Сейчас, когда, подводя итоги, я надумал писать свою исповедную повесть, я еще раз вспомнил слова Николая Огарева, взвесил их, задумался над ними и - показалось мне, что, может быть, все-таки не всегда и не ко всему приложима эта огаревская максима. Ведь делом, а не словом подкрепляются и утверждаются убеждения. Вера без дел мертва есть. Без дел, а не без слов… Но нет - все это я себе в оправдание и в утешение пишу. Ведь в той же Великой Книге сказано, что, зажегши свечу, не ставят ее под сосудом, но на подсвечнике, и светит всем в доме.
И вот именно потому прежде всего и называю я себя дурным христианином, что редко, слишком редко ставил я свечу на подсвечнике, и если и светила она когда-нибудь кому-нибудь, то очень слабым, отраженным светом. Этот грех, вместе со многими другими, десятки лет камнем лежит на моей душе.
И все-таки я не могу не считать себя человеком счастливым. Да, жизнь моя пришлась на годы самого дикого, самого злого, жестокого и разнузданного безбожия, всю жизнь меня окружали неверующие люди, атеисты, в юности было несколько лет, когда я и на себе испытал черный холод безверия, а между тем я считаю, что мне всю жизнь самым чудесным образом везло: я знал очень много людей духовно глубоких, верующих, ведающих или хотя бы ищущих Бога, а с некоторыми из этих людей даже был связан близкой дружбой.
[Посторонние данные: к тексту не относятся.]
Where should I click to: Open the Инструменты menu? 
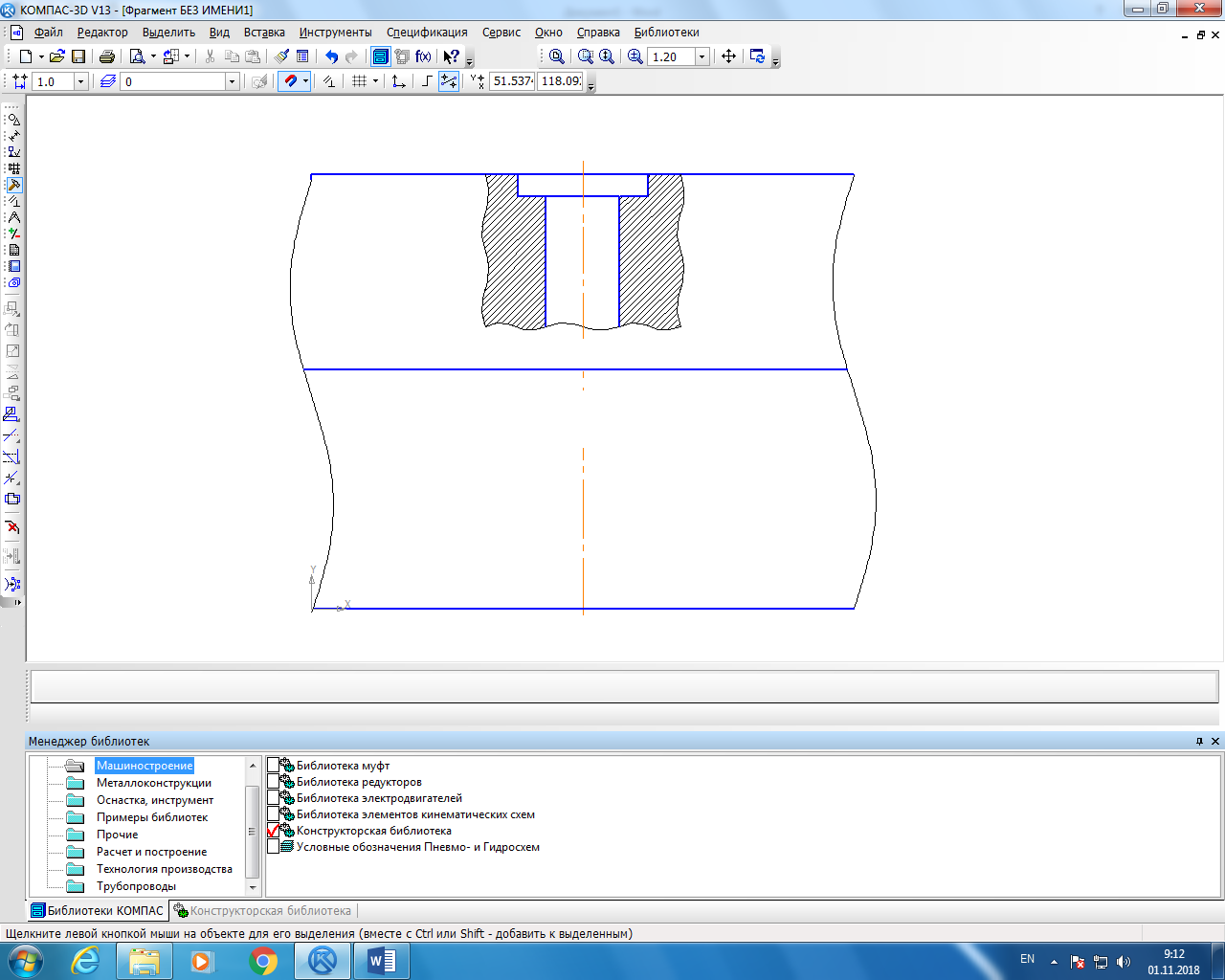[335, 33]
"Чудесным образом" я сказал не случайно, не красного словца ради, а потому что ни я не искал этих людей, ни они меня не искали, а просто так получалось, будто сам Господь Бог посылал нас друг другу навстречу.
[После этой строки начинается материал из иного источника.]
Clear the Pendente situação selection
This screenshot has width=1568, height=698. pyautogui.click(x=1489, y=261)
Ну как же иначе объяснишь и растолкуешь такое вот явление.
Весной 1926 года пришел за чем-то в ленинградский Дом книги, в детский отдел Госиздата (где готовилась тогда к печати "Республика Шкид"), стою где-то в полутемном коридоре, покуриваю, отдыхаю от редакционного шума, от лихорадочно-вдохновенного голоса Маршака, от ослепительных шуток Олейникова, Шварца, Андроникова, просто от многолюдья. Вдруг распахнулась дверь, и в коридоре появляется мой редактор Евгений Львович Шварц - молодой, стройный, красивый и такой возбужденный, распаренный, как будто он только что танцевал или в снежки играл. Через плечо у него перекинуты длинные типографские гранки, он направляется в корректорскую. Но прежде чем открыть дверь, он делает шаг в мою сторону, прямо и весело взглядывает на меня большими радостными глазами и спрашивает.
- Ты в Бога веришь?
Отвечаю без малейшего стеснения, не задумываясь:
- Да. Верю.
- Я - тоже, - говорит он. И, с той же веселой, счастливой, совсем еще юношеской улыбкой сжав мою руку, слегка тряхнув ее, он бежит со своими бумажными лентами к дверям корректорской.
Что же - этот коротенький разговор получил какое-нибудь развитие, был продолжен? Нет, никогда он не был продолжен. Почему нет? А думаю, прежде всего потому, что оба мы (особенно Шварц) пуще смерти боялись громких слов, велеречия, ханжества, оба мы хороший юмор почитали за четвертую христианскую добродетель, а можно ли с юмором говорить о Боге?! Весело - да, не только можно, но, пожалуй, и нужно, а с юмором разве что кощунствовать впору.